Oração diária O fariseu e o publicano

30º Domingo Comum – Ano Litúrgico C

23 de outubro de 2016

ORAÇÃO DO DIA

Pai, faze-me consciente de minha condição de pecador, livrando-me da soberba que me dá a falsa ilusão de ser superior a meu próximo e mais digno de me dirigir a ti.

PRIMEIRA LEITURA: Eclo 35,15b-17.20-22a

Leitura do livro do Eclesiástico – 15bO Senhor é um juiz que não faz discriminação de pessoas. 16Ele não é parcial em prejuízo do pobre, mas escuta, sim, as súplicas dos oprimidos; 17jamais despreza a súplica do órfão, nem da viúva, quando desabafa suas mágoas.
20Quem serve a Deus como ele o quer, será bem acolhido e suas súplicas subirão até as nuvens. 21A prece do humilde atravessa as nuvens: enquanto não chegar não terá repouso; e não descansará até que o Altíssimo intervenha, 22afaça justiça aos justos e execute o julgamento. – Palavra do Senhor.
– Graças a Deus.

SALMO 33

          — O pobre clama a Deus e ele escuta:/ o Senhor liberta a vida dos seus servos.
— O pobre clama a Deus e ele escuta:/ o Senhor liberta a vida dos seus servos.

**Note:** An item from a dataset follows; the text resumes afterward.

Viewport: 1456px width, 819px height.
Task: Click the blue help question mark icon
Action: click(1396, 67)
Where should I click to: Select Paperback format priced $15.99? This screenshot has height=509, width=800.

— Bendirei o Senhor Deus em todo o tempo,/ seu louvor estará sempre em minha boca./ Minha alma se gloria no Senhor;/ que ouçam os humildes e se alegrem!

— Mas ele volta a sua face contra os maus,/ para da terra apagar sua lembrança./ Clamam os justos, e o Senhor bondoso escuta/ e de todas as angústias os liberta.

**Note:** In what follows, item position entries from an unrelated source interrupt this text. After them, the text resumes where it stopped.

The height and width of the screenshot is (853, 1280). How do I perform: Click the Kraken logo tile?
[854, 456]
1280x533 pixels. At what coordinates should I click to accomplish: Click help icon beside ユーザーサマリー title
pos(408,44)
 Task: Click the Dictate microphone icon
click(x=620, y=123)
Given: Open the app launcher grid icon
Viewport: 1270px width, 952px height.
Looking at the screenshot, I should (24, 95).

— Do coração atribulado ele está perto/ e conforta os de espírito abatido./ Mas o Senhor liberta a vida dos seus servos,/ e castigado não será quem nele espera.

SEGUNDA LEITURA:  2Tm 4,6-8.16-18

Leitura da segunda Carta de São Paulo a Timóteo – Caríssimo: 6Quanto a mim, eu já estou para ser oferecido em sacrifício; aproxima-se o momento de minha partida. 7Combati o bom combate, completei a corrida, guardei a fé.
8Agora está reservada para mim a coroa da justiça, que o Senhor, justo juiz, me dará naquele dia; e não somente a mim, mas também a todos que esperam com amor a sua manifestação gloriosa.
16Na minha primeira defesa, ninguém me assistiu; todos me abandonaram. Oxalá que não lhes seja levado em conta.
17Mas o Senhor esteve a meu lado e me deu forças; ele fez com que a mensagem fosse anunciada por mim integralmente, e ouvida por todas as nações; e eu fui libertado da boca do leão.
18O Senhor me libertará de todo mal e me salvará para o seu Reino celeste. A ele a glória, pelos séculos dos séculos! Amém. – Palavra do Senhor.
– Graças a Deus.

EVANGELHO:  Lc 18,9-14

        – O Senhor esteja convosco.
          – Ele está no meio de nós.
– Proclamação do Evangelho de Jesus Cristo † segundo São Lucas.
          – Glória a vós, Senhor.

          Naquele tempo, 9Jesus contou esta parábola para alguns que confiavam na sua própria justiça e desprezavam os outros:
10“Dois homens subiram ao Templo para rezar: um era fariseu, o outro cobrador de impostos.
11O fariseu, de pé, rezava assim em seu íntimo: ‘Ó Deus, eu te agradeço porque não sou como os outros homens, ladrões, desonestos, adúlteros, nem como este cobrador de impostos. 12Eu jejuo duas vezes por semana, e dou o dízimo de toda a minha renda’.
13O cobrador de impostos, porém, ficou a distância, e nem se atrevia a levantar os olhos para o céu; mas batia no peito, dizendo: ‘Meu Deus, tem piedade de mim que sou pecador!’
14Eu vos digo: este último voltou para casa justificado, o outro não. Pois quem se eleva será humilhado, e quem se humilha será elevado”.

– Palavra da Salvação
– Glória a vós Senhor.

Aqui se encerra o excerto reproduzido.